By PAM GRAHAM
Fletcher Challenge Forests yesterday announced a $271 million full-year loss after slashing the value of its forests by $292 million after tax.
The company said the sale of the forest estate, now carried in its books at $728 million, including $181 million of land, was on target to be concluded by the end of the year. Joint chief executive John Dell had no comment on speculation the sale could be announced as soon as next week.
Like all forestry companies, Fletcher Forests has taken a hit from a rise in the New Zealand dollar, low prices in markets and high freight rates. The company holds US debt as a natural currency hedge and this provided a $23 million gain.
On top of common industry problems, Fletcher Forests has lost a multi-million dollar management contract for the neighbouring Central North Island Forest Partnership forest estate and is trying to cut head office costs by $13 million a year.

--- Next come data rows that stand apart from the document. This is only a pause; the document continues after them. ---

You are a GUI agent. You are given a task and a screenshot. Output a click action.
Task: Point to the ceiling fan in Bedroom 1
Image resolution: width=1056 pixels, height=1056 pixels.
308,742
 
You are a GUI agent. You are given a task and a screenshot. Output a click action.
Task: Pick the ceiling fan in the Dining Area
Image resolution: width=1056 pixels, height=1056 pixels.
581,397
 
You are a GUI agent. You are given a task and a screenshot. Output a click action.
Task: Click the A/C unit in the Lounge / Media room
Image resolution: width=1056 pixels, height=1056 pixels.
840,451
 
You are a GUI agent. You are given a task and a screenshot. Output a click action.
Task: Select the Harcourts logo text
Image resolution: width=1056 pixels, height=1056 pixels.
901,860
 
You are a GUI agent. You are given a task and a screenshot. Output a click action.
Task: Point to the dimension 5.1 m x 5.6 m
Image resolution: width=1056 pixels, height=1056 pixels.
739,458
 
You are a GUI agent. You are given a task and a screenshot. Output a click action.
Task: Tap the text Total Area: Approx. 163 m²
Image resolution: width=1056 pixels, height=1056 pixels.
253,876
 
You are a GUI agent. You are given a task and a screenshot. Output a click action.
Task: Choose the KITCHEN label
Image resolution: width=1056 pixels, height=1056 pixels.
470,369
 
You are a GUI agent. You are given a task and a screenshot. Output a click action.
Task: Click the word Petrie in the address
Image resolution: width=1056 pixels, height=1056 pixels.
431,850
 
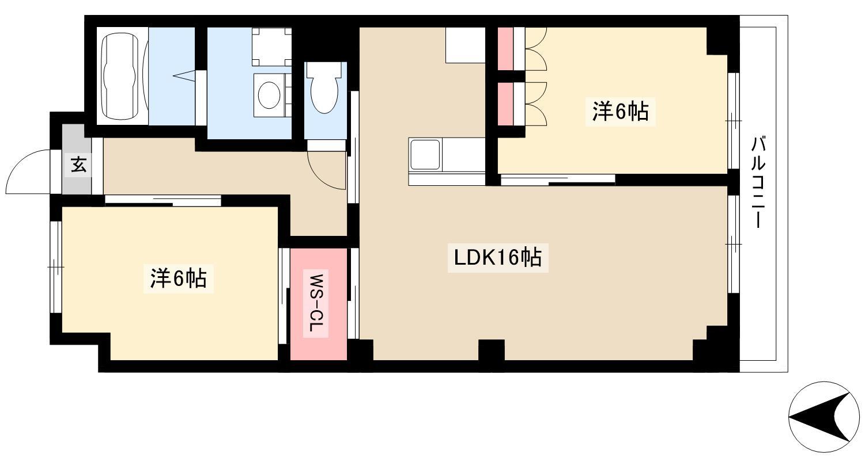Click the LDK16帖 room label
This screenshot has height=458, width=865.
(497, 258)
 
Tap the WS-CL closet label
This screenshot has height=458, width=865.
(318, 304)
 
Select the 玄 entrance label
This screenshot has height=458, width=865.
(78, 165)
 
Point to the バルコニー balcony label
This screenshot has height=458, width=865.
(758, 182)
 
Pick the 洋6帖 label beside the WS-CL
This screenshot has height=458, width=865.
(178, 278)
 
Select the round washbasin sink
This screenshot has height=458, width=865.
(269, 95)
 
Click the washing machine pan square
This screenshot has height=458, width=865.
(271, 46)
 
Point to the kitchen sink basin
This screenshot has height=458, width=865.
(425, 154)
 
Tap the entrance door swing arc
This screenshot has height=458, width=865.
(29, 170)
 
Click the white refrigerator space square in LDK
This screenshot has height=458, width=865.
(465, 45)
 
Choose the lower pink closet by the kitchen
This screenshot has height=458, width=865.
(505, 104)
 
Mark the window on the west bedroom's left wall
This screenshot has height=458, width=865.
(56, 267)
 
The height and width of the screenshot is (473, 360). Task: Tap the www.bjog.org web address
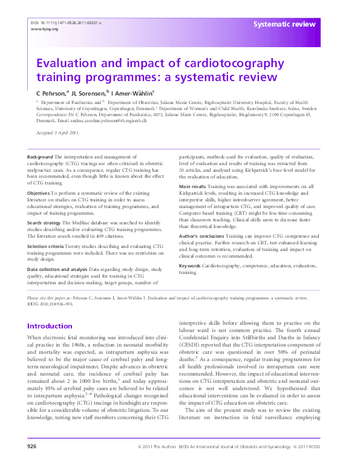(44, 28)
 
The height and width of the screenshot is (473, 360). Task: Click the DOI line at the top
(65, 22)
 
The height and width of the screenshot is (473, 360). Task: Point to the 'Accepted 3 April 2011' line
(57, 132)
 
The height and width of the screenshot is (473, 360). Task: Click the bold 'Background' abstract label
(41, 157)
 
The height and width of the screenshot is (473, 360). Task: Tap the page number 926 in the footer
(32, 463)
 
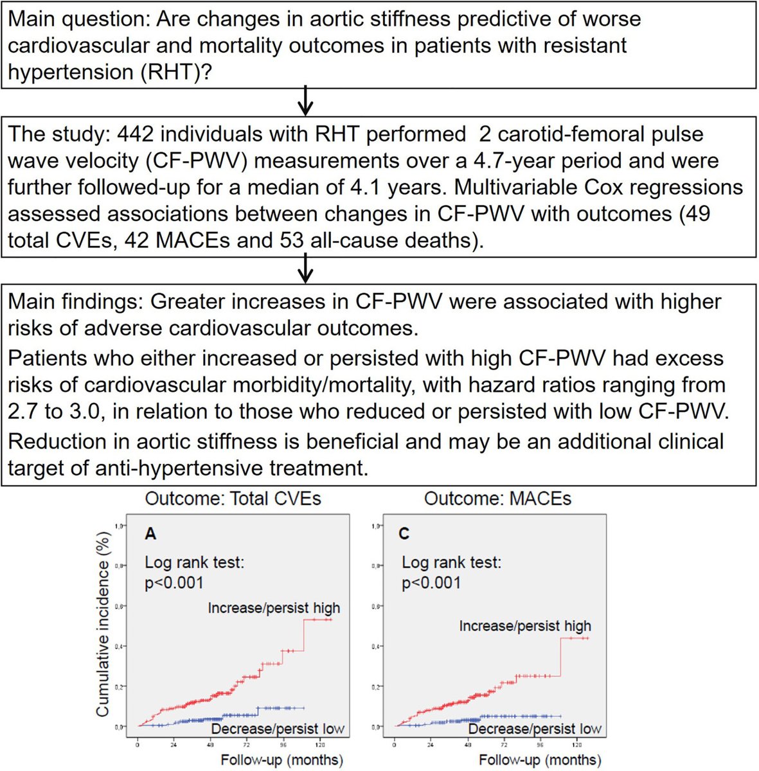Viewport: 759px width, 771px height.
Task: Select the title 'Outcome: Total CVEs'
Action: click(233, 499)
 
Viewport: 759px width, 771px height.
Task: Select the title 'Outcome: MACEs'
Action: click(497, 499)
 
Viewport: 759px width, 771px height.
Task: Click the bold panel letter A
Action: click(150, 534)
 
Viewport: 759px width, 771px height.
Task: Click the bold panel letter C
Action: click(404, 534)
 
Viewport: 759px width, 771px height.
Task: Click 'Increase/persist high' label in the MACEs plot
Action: click(524, 626)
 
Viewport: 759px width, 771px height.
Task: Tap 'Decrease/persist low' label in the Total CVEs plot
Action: click(278, 729)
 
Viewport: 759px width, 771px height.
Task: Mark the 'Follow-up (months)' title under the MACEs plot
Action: click(540, 761)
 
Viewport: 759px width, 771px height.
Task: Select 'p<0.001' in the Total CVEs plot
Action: click(174, 583)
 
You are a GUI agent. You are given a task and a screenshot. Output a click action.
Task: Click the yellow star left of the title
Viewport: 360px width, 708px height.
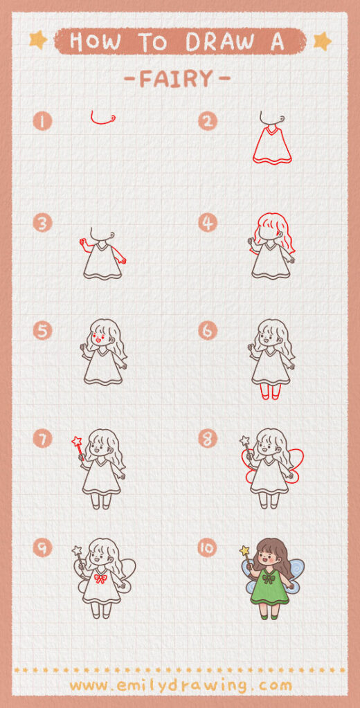pos(38,40)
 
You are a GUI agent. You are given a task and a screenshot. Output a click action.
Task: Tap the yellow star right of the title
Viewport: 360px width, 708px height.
pos(322,41)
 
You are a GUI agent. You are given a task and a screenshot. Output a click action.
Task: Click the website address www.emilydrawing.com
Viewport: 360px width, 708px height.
pos(180,685)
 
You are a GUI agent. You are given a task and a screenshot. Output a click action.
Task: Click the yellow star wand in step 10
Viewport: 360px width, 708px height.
pos(244,551)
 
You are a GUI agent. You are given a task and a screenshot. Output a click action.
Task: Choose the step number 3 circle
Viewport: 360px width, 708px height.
pos(42,223)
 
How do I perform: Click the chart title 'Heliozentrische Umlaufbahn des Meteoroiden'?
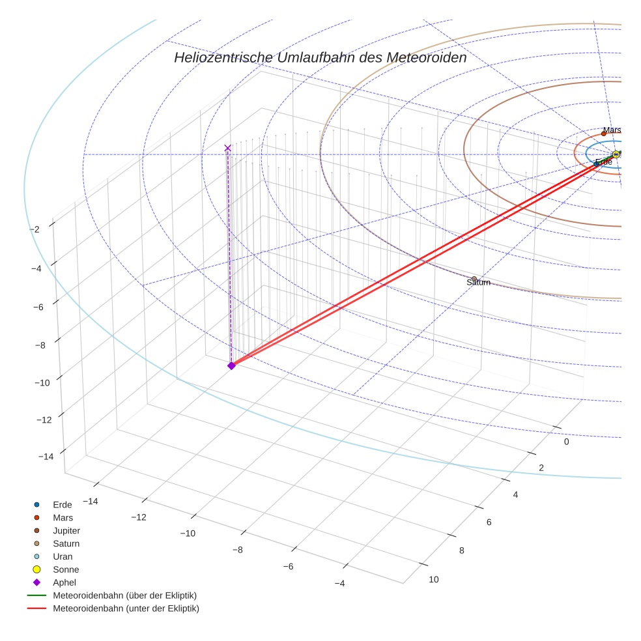320,57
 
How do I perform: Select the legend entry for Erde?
62,505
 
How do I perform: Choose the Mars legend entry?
63,518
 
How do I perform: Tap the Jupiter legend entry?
66,531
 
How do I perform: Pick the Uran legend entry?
63,557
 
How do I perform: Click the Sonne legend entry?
66,570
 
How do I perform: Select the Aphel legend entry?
64,583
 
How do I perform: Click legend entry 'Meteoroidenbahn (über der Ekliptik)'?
124,596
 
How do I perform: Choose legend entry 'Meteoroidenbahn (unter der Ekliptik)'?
125,609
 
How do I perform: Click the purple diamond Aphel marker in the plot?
231,365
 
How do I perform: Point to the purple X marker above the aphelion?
227,148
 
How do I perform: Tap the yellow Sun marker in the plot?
616,154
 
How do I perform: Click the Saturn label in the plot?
478,283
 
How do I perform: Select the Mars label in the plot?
612,130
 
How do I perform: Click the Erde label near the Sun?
603,162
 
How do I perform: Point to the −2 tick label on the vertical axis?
35,229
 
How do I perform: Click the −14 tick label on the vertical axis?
46,457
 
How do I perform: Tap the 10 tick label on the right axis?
434,580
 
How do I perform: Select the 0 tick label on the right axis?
566,442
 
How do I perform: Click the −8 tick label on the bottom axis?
238,550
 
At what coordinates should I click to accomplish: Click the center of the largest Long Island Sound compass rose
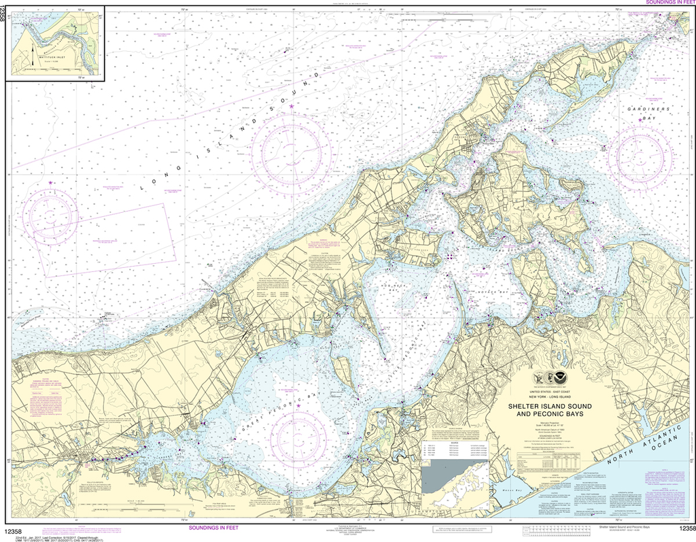click(291, 145)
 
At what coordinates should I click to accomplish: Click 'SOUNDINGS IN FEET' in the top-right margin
click(666, 3)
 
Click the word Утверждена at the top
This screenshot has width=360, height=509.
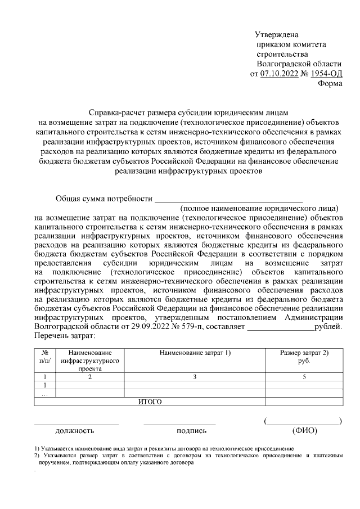pyautogui.click(x=276, y=34)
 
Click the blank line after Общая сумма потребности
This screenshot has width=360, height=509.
pyautogui.click(x=228, y=199)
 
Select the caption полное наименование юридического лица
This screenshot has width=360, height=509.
pyautogui.click(x=259, y=209)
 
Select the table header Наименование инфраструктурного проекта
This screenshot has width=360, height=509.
pyautogui.click(x=89, y=361)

"We are becoming a smaller company," said chairman Sir Dryden Spring.
Dell was positive about the distribution ventures into the US and processing businesses the company is now focusing on.
"Looking ahead, we're cautious overall. There are some signs of a modest improvement in current market conditions, but the higher level of the New Zealand dollar likely to prevail during the year will create an environment at least as challenging as the last year," he said.
The loss for the year compared with a full-year loss of $249 million last year when the company wrote down loans to CNIFP. This year there was a $140 million tax credit, effectively a writeback of provisions made in the past for tax payable on any forest sale at higher values.
Operating earnings for the year were $81 million compared with $83 million last year. Second-half operating earnings were down at $34 million from $47 million last year. No dividend was paid.
Fletcher Forests said the new forest valuation was not an indication of sale price. It was derived using two quarters of price data, instead of 12 quarters previously and a discount rate of 9.75 per cent, instead of 8 per cent. The changes produced a lower valuation, more closely reflecting the market, especially the impact of the higher kiwi dollar.
The massive revaluations publicly-listed forestry companies were making to forests this year was another reason why they should not own them, said Dell. Carter Holt Harvey has signalled a $900 million writedown this year and Evergreen has also written down the value of its forests.
Fletcher Forests increased its harvest by 19 per cent in 2003.
"We expect log export prices are likely to show some improvement from current levels as a reduced New Zealand harvest starts to impact supply," said Dell.
In US dollar terms sales, US sales rose 20 per cent and sales also rose to China, compensating for the weak South Korean market.
Australasian businesses performed well and the New Zealand housing market had been particularly buoyant.